Sie schreiben: „Bereitschaft zum Download von bezahlten Apps bei Android-Nutzern [ist] deutlich schwächer ausgeprägt als bei iOS-Nutzern„. Ihre iPhone-App kostet aktuell im deutschen App Store 1.59 € (iTunes-Link); die gleichnamige Android-Version wurde kostenlos angeboten, oder täusche ich mich da?
- Sie haben Recht. Auf Basis der von Ihnen zitierten Annahme haben wir uns auch damals zu dem kostenlosen Ansatz entschlossen. Spätestens durch den beinahe gleichzeitigen Eintritt der Google Maps Navigation hatte sich die Frage für unsere Online-Navi-App mit Basisumfang dann auch endgültig erledigt.

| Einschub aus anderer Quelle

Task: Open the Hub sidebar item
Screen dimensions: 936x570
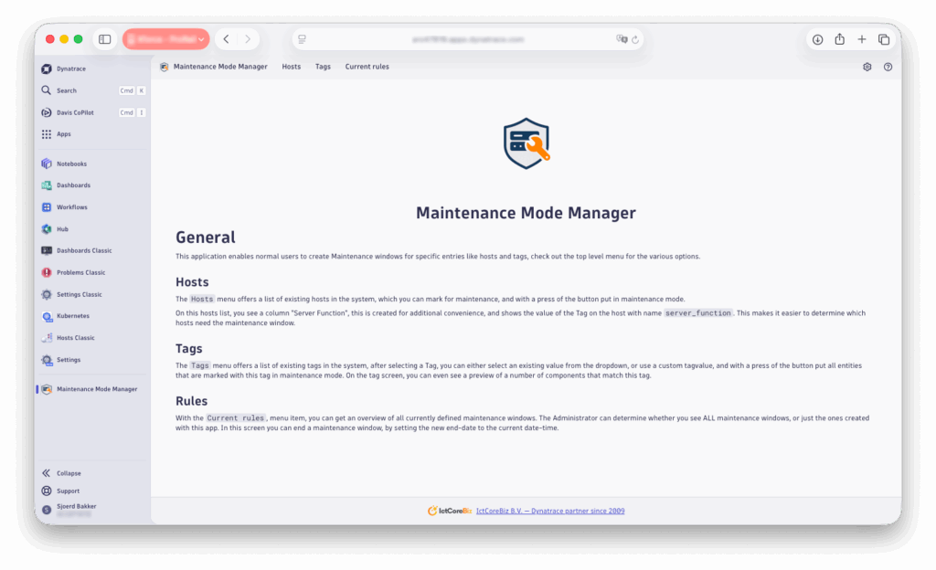Action: coord(62,229)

Als Letztes würde ich gerne Ihre zitierte Quelle für die Unterscheidung zwischen Android und iOS hinterfragen. ‚Mobile Zeitgeist‘ zieht (meiner Meinung nach sehr vereinfachte) Rückschlüsse eines einzelnen Statistik-Anbieters, dessen ‚All-Time‘-Charts gerade erst am vergangenen Freitag, durch Apples eigene Auflistung, zu großen Teilen widersprochen wurde. Ihr englischsprachiger Blogbeitrag zur heutigen Meldung zitiert GigaOM mit einem Artikel, der bereits 10 Monate alt ist. Ohne hier ins Detail zu gehen frage ich mich generell, warum Sie keine eigenen Zahlen vorlegen, die den Unterschied der beiden mobilen Betriebssysteme deutlich machen und Ihre „wirtschaftliche“ Entscheidung, ’skobbler Navigation‘ für Android nicht weiterzuentwickeln, darstellen?
- Wo auch immer Sie hinsehen, Sie werden bei jedem Anbieter unterschiedliche Zahlen finden, je nach Herkunft und Interesse des Unternehmens. Wir möchten dieses Spiel nicht mitspielen, denn es ist nicht unser Geschäft, die validesten Zahlen herauszugeben. Wir entwickeln Apps, und wir müssen diese Leistung wie jedes andere Unternehmen auch durch Umsätze gegenfinanzieren. Bei unserer Marktbetrachtung beziehen wir aus nachvollziehbaren Gründen (siehe auch die vorigen Punkte) nicht nur eigene Erfahrungswerte mit ein, sondern bedienen uns auch vieler anderer Quellen (z.B. Marktanalysen, Erfahrungen anderer Entwickler). Wenn unsere Marktbeobachtung uns irgendwann annehmen lässt, dass wir auch eine Android-Navi wirtschaftlich sinnvoll vertreiben können, dann werden wir das tun. Bis dahin konzentrieren wir uns auf Android auf die Weiterentwicklung unserer OpenStreetMap-Kartentechnologie und eigene Apps außerhalb der Autonavigation.
Vielen Dank für Ihre Zeit Herr Thielking!